Required tasks.
A - Reproduce the passage on Jamaica's special economic zones between "Given GOJ’s funding" and "roles and obligations.", inclusive.
B - Pick up the passage on Jamaica's special economic zones after its last sentence and continue writing it.

Extract to read.
▶
Drawing from numerous examples of successful SEZs around the world as well as Jamaica’s own experience with its existing Free Zone regime, the GOJ, is acutely aware of the potential direct and indirect impacts that could be realized by developing a modern SEZ regime as a tool for sustainable and globally competitive economic development. The GOJ, in order to realize the SEZ potential, has launched an effort to develop a new SEZ policy regime for Jamaica based on good economic and social practices in their operation and commercial principals in their development and management. Considering the vast investment potential of SEZ’s in Jamaica, the GOJ appreciates the importance of understanding the relevant economics, structures and processes that drive the successful implementation of SEZs. In this regard, the GOJ places great significance on the role of the private sector in SEZ development.
Given GOJ’s funding constraints, namely under the current IMF Loan Programme, the SEZ Policy encourages the private sector to play an active role in the Jamaican Special Economic Zones. The Policy envisages public private partnerships (PPP), joint ventures (JV) and private zone development in the development and operation of SEZs. This offers the potential for a number of different models. However, developing SEZ under PPP and or JV model has several commercial complexities as both the public and private sector need to bear some roles and obligations.
Greater involvement of the private sector in the development of zones reduces the burden placed on public resources and increases the efficiency of zones by allowing them to operate under market mechanisms. International experience reveals that a significant number of governments developed and managed zones have been less effective than their private counterparts. In order to facilitate private development of zones, an appropriate legal, regulatory and institutional framework should be in place. The Government’s main role would be to regulate economic zone activities, promote the zone regime, and aggressively identify, assemble, and make available land suitable for development through PPPs or JVs or private development.
Purpose of the session
Panelists will discuss the mechanisms to encourage and facilitate SEZ development in Jamaica (PPP, JV or private). The viability of any SEZ due to the highly capital intensive nature of their development, is dependent on finding adequate and appropriate types of financing to support a deal structure; panelists will discuss structuring and financing deals in PPP, JV or private infrastructure development.
◀
[Target pointing data]
▶
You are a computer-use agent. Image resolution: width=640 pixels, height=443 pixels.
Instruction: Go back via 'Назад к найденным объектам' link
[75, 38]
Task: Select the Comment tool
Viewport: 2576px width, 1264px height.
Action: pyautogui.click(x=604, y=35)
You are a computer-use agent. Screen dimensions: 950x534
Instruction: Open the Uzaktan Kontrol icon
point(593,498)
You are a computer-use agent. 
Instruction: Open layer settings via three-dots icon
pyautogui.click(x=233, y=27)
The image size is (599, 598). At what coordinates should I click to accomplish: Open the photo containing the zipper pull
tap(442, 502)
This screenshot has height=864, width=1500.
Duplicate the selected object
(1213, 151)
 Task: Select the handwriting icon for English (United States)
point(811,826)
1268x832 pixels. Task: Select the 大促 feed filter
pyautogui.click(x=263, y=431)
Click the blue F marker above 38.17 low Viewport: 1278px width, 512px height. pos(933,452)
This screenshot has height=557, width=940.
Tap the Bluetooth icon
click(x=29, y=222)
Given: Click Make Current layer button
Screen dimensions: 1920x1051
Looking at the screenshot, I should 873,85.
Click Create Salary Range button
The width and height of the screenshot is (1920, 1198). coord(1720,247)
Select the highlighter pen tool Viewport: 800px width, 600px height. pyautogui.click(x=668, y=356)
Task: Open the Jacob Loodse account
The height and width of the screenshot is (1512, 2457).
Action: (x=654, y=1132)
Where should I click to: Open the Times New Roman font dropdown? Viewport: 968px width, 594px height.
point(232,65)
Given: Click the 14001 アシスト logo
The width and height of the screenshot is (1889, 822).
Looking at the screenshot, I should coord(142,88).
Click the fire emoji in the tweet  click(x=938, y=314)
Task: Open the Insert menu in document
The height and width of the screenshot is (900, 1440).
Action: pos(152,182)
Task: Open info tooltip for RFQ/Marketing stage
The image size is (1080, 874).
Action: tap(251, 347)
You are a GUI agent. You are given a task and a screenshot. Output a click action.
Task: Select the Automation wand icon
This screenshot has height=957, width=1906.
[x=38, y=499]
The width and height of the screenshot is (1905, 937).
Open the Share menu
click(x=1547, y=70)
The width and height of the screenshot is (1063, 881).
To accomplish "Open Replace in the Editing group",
◀
Answers given.
A -
Given GOJ’s funding constraints, namely under the current IMF Loan Programme, the SEZ Policy encourages the private sector to play an active role in the Jamaican Special Economic Zones. The Policy envisages public private partnerships (PPP), joint ventures (JV) and private zone development in the development and operation of SEZs. This offers the potential for a number of different models. However, developing SEZ under PPP and or JV model has several commercial complexities as both the public and private sector need to bear some roles and obligations.

B -
A business component roadmap to Jamaica’s logistics centered economy
How is the Hub being implemented? What are the timelines? What is the economic value proposition? How is Jamaica positioned relative to other major hubs? What’s the difference between a transshipment hub and a logistics hub? What is the role of emerging markets such as China? What type of industries will be attracted to the hub? What strategy will be used to attract the leading global companies in the field of logistics? How will the hub be financed? What are the opportunities for local businesses? Answers to these and other questions will lead to a better understanding of the transformational nature of the initiative.
The document below is a bit dated however it still provides a comprehensive overview of Jamaica’s global logistics hub thrust.lhi-business-component-roadmap
Is it time for Electronic Free Trade Zone?
Is it time for Electronic Free Trade Zone?
The Executive Chairman of the Alibaba Group, Jack Ma, seems to think so. In his recent address at the St. Petersburg International Economic Forum he called for the establishment of online free trade zones. These e-hubs would be focused on increasing the participation of small business in global trade who due to their size often face challenges plugging into the global market place.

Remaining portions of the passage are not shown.